DIRECTIONS FOR THIS TASK >> The answer is to be an exact copy of the lines below running from the line with "Click the arrow" down to the line with "868). click(18, 164)", both ends included, and nothing more.

Segment Start: EXCERPTED RECORDS

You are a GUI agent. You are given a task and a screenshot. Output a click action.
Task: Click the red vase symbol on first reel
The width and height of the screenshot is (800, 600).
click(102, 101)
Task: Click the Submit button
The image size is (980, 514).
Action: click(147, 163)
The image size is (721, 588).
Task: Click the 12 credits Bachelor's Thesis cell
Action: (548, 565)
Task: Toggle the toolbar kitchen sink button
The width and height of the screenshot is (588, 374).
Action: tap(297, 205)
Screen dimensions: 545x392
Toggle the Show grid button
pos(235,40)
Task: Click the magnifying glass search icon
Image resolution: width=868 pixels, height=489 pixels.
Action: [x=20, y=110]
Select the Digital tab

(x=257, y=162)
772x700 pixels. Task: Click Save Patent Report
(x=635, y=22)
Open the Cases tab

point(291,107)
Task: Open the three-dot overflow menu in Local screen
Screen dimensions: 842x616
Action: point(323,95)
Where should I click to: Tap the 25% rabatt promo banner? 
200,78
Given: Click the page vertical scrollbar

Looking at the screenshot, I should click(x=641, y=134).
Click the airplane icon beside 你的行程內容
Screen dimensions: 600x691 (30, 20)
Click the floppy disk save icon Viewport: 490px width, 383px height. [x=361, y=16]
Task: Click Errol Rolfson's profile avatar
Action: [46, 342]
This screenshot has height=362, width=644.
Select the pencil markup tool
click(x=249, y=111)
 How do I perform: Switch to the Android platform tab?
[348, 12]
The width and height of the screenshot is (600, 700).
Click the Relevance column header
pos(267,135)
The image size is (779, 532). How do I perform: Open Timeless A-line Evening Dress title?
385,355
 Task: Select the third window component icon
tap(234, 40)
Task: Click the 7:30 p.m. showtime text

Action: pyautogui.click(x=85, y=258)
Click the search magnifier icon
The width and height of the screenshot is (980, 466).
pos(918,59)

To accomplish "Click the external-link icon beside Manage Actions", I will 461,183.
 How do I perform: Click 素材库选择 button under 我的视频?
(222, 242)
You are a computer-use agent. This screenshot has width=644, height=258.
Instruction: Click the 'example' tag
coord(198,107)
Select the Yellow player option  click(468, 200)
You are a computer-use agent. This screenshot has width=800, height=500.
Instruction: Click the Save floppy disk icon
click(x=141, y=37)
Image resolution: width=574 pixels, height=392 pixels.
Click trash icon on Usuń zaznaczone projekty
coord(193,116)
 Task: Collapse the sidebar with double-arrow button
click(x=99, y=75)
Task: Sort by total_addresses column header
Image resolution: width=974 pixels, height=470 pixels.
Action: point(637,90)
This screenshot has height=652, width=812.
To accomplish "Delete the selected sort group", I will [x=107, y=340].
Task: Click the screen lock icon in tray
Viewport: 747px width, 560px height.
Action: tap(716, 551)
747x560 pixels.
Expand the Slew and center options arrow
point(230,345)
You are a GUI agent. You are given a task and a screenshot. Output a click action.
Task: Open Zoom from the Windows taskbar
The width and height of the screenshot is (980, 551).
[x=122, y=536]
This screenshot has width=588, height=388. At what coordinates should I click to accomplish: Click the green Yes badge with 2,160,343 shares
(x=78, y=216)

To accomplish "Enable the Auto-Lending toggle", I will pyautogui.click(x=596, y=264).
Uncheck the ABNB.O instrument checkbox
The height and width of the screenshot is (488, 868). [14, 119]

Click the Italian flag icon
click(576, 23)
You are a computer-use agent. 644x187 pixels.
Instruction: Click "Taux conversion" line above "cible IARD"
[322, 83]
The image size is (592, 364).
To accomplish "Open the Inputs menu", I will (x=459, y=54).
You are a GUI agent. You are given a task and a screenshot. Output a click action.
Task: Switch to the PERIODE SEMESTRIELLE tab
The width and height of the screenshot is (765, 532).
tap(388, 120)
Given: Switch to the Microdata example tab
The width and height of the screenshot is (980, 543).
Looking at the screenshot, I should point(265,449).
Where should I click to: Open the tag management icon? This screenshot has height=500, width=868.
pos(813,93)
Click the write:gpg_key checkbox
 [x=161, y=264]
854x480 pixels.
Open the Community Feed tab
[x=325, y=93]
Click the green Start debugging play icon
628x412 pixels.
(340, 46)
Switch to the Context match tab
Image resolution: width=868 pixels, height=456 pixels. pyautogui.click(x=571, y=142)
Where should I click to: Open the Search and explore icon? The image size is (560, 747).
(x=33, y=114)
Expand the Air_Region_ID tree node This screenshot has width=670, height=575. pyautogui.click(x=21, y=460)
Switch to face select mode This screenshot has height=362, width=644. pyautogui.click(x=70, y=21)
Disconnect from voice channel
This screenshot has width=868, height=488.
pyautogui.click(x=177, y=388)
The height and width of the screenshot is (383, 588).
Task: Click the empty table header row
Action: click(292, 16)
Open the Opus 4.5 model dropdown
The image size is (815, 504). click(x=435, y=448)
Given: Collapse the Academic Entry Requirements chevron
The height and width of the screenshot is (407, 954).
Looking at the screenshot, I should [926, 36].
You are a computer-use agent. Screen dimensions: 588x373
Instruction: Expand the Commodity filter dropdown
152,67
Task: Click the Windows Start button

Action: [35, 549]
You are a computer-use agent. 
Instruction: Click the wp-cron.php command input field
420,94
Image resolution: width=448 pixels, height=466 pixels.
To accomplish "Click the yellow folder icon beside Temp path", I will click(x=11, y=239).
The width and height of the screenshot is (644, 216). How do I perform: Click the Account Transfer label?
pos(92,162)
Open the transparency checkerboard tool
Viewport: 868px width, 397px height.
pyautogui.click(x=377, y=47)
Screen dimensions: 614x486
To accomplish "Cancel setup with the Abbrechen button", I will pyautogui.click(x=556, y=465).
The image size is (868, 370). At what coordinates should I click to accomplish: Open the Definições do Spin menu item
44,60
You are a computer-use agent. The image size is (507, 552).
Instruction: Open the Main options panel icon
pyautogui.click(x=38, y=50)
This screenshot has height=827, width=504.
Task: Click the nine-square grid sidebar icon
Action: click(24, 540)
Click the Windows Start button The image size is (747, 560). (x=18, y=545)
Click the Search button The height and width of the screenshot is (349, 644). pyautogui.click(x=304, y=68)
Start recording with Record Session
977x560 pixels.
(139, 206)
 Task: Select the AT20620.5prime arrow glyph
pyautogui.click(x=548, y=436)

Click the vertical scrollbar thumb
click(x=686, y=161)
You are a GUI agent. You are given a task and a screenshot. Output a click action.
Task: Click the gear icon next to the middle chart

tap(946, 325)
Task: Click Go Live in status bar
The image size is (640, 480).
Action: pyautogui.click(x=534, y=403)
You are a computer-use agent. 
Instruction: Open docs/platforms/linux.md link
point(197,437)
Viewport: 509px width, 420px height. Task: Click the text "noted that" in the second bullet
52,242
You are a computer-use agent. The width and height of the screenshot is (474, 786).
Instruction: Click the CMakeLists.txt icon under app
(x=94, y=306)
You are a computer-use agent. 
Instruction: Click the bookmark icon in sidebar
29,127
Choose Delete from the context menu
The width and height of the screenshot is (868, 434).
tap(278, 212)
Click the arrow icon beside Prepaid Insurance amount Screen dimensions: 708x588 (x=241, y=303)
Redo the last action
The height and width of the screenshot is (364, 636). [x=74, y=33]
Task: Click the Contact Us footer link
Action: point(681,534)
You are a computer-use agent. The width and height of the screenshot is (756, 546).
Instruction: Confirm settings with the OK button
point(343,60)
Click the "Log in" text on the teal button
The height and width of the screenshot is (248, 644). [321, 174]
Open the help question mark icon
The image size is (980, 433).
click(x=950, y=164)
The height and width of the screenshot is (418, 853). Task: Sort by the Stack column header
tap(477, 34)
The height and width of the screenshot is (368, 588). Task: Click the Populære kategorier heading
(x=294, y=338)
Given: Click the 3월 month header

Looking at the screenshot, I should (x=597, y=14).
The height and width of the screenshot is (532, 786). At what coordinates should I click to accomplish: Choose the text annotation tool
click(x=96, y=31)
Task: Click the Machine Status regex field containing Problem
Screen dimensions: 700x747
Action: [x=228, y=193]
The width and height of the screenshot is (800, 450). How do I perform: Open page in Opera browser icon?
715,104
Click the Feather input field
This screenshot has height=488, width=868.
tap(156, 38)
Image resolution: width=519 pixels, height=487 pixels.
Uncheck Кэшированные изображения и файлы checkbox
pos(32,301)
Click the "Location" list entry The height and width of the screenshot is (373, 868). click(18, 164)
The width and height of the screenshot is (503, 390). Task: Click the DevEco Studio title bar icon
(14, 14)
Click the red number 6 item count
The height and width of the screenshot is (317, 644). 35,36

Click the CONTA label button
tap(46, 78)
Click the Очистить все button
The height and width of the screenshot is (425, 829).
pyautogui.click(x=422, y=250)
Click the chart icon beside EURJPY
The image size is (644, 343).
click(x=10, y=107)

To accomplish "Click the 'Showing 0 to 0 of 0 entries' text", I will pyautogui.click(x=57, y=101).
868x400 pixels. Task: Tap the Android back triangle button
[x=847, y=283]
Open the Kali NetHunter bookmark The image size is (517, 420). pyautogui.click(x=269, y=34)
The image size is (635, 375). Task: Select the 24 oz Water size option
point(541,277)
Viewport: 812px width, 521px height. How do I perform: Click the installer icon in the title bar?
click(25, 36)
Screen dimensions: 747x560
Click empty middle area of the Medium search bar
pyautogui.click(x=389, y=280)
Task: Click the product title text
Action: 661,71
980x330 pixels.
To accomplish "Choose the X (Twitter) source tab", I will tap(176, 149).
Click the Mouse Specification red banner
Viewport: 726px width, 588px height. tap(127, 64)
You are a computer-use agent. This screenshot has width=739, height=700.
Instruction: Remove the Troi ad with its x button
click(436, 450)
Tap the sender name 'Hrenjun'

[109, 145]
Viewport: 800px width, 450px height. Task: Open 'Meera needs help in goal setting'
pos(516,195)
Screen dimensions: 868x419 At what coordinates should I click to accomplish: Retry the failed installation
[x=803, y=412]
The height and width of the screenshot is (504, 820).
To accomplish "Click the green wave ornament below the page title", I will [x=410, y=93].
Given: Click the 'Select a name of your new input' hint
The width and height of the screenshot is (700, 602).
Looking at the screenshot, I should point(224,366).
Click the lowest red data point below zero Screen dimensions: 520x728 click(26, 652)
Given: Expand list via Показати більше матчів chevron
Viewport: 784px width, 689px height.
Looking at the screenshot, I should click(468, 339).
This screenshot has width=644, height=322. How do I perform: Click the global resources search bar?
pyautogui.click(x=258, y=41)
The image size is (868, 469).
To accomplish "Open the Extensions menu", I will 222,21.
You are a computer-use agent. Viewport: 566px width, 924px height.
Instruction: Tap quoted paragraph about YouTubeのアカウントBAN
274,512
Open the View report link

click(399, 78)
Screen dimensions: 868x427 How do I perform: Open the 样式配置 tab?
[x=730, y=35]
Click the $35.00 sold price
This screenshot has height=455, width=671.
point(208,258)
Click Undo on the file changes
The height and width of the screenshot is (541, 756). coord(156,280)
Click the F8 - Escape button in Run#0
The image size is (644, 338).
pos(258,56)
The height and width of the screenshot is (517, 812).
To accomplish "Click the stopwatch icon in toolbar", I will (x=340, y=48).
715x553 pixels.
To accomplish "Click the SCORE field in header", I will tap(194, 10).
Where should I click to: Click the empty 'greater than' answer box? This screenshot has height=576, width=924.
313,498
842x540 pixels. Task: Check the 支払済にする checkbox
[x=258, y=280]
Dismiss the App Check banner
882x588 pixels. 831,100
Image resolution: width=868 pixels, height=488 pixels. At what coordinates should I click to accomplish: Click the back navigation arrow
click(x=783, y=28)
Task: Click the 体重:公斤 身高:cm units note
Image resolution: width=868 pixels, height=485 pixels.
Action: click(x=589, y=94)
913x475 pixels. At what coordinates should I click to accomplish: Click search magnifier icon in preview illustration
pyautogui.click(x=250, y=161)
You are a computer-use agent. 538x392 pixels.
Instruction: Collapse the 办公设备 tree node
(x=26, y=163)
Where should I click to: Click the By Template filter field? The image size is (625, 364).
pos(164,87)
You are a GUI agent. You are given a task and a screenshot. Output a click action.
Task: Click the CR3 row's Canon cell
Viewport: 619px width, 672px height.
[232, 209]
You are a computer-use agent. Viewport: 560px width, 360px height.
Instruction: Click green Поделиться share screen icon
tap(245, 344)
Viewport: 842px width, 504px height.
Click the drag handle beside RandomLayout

Segment End: EXCERPTED RECORDS

THE ANSWER >>
Click the arrow icon beside Prepaid Insurance amount Screen dimensions: 708x588 (x=241, y=303)
Redo the last action
The height and width of the screenshot is (364, 636). [x=74, y=33]
Task: Click the Contact Us footer link
Action: point(681,534)
You are a computer-use agent. The width and height of the screenshot is (756, 546).
Instruction: Confirm settings with the OK button
point(343,60)
Click the "Log in" text on the teal button
The height and width of the screenshot is (248, 644). [321, 174]
Open the help question mark icon
The image size is (980, 433).
click(x=950, y=164)
The height and width of the screenshot is (418, 853). Task: Sort by the Stack column header
tap(477, 34)
The height and width of the screenshot is (368, 588). Task: Click the Populære kategorier heading
(x=294, y=338)
Given: Click the 3월 month header

Looking at the screenshot, I should (x=597, y=14).
The height and width of the screenshot is (532, 786). At what coordinates should I click to accomplish: Choose the text annotation tool
click(x=96, y=31)
Task: Click the Machine Status regex field containing Problem
Screen dimensions: 700x747
Action: [x=228, y=193]
The width and height of the screenshot is (800, 450). How do I perform: Open page in Opera browser icon?
715,104
Click the Feather input field
This screenshot has height=488, width=868.
tap(156, 38)
Image resolution: width=519 pixels, height=487 pixels.
Uncheck Кэшированные изображения и файлы checkbox
pos(32,301)
Click the "Location" list entry The height and width of the screenshot is (373, 868). click(18, 164)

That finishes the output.